Le jugement rendu en première instance, le 25 septembre 2025, dans l’affaire dite du « financement libyen de la campagne présidentielle de 2007 » (et qui ne devrait plus s’appeler comme cela, puisque, selon le tribunal lui-même, il n’y a pas eu de financement libyen de la campagne), pose autant de questions juridiques que philosophiques – ces dernières quant à la place du juge au sein des démocraties occidentales contemporaines.
Dans l’affaire dite du « financement libyen de la campagne présidentielle de 2007 », pourquoi trois des quatre chefs d’accusation n’ont-ils pas donné lieu à condamnation ?

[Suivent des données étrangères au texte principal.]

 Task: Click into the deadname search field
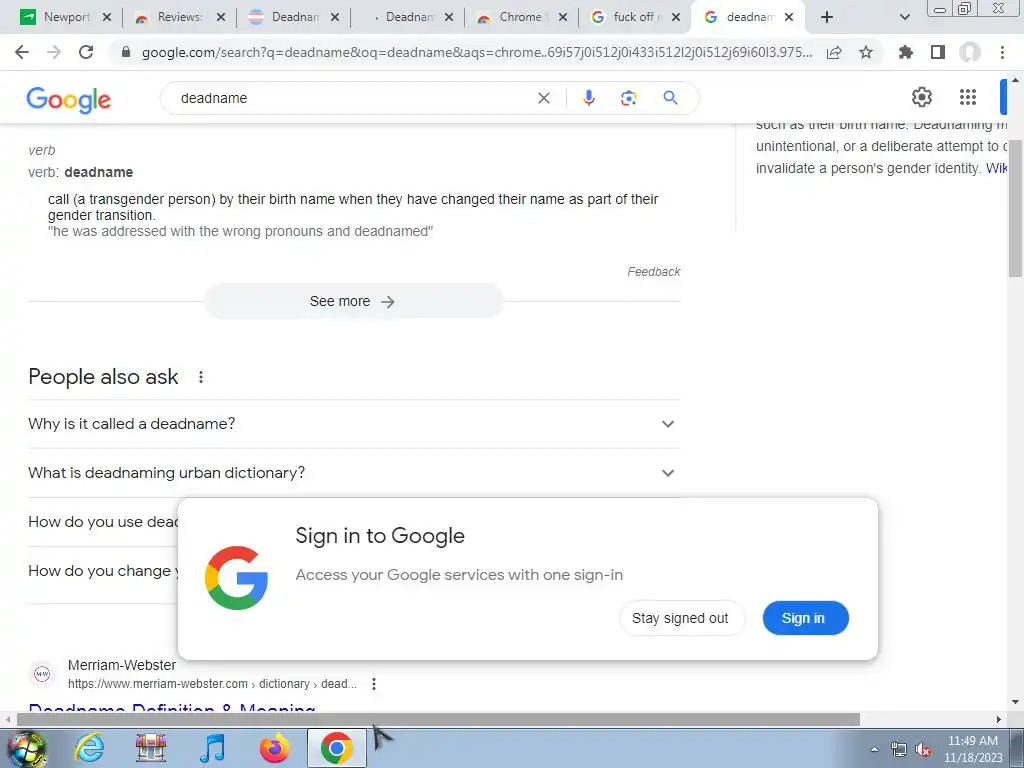353,98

Nicolas Sarkozy était poursuivi pour corruption passive, financement illégal de campagne électorale, recel de détournement de fonds publics libyens et association de malfaiteurs. De ces quatre chefs, il encourait dix ans de prison et cinq ans d’inéligibilité.
Il ne pouvait qu’être relaxé des trois premiers chefs d’inculpation dès lors qu’il n’y a aucune trace d’argent libyen dans ses comptes personnels, ni dans ceux de ses proches, ni dans ceux de ses collaborateurs, ni dans ceux de son parti, ni dans les comptes de sa campagne présidentielle de 2007. Si la justice n’a pas trouvé de trace de ce financement (et ce n’est pas faute d’avoir investigué), c’est qu’il n’existe pas.

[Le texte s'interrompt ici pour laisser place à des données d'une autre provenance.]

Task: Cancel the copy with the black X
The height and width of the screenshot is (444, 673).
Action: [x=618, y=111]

Le document initialement publié par Mediapart, qui a motivé les poursuites, est « probablement un faux », admet le tribunal. Aussi ne l’a-t-il pas pris en compte. A la vérité, ce document était un faux grossier, comme le montraient dès l’origine divers indices qui ne pouvaient tromper les experts (faux en-tête, orthographe erronée du signataire présumé, fausse désignation des structures au sein des services libyens…).
Sur quel fondement repose alors la condamnation pour association de malfaiteurs ?

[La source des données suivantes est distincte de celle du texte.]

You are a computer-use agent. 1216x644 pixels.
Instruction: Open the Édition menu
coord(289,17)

Ce quatrième chef d’accusation a été ajouté en fin de procédure, tel un filet de sécurité destiné à pallier l’inconsistance des trois autres. A lui seul, il a valu à Nicolas Sarkozy une lourde peine de prison ferme (cinq ans), assortie, qui plus est, de l’exécution provisoire. A quoi s’ajoute la déchéance du droit de vote et d’éligibilité.
L’ « association de malfaiteurs » est une qualification attrape-tout qui permet de punir la participation, si indirecte et passive soit-elle, à un simple projet, même non exécuté. Destinée, comme son nom l’indique, à lutter plus efficacement contre la grande délinquance et le terrorisme (en quoi elle est indispensable), elle est d’un emploi contestable dans une affaire comme celle dont nous parlons. Observons aussi que cette qualification, par son caractère infamant, a une fonction moralement … disqualifiante. Cela pourrait être son avantage subliminal dans l’esprit de nos modernes Saint-Just.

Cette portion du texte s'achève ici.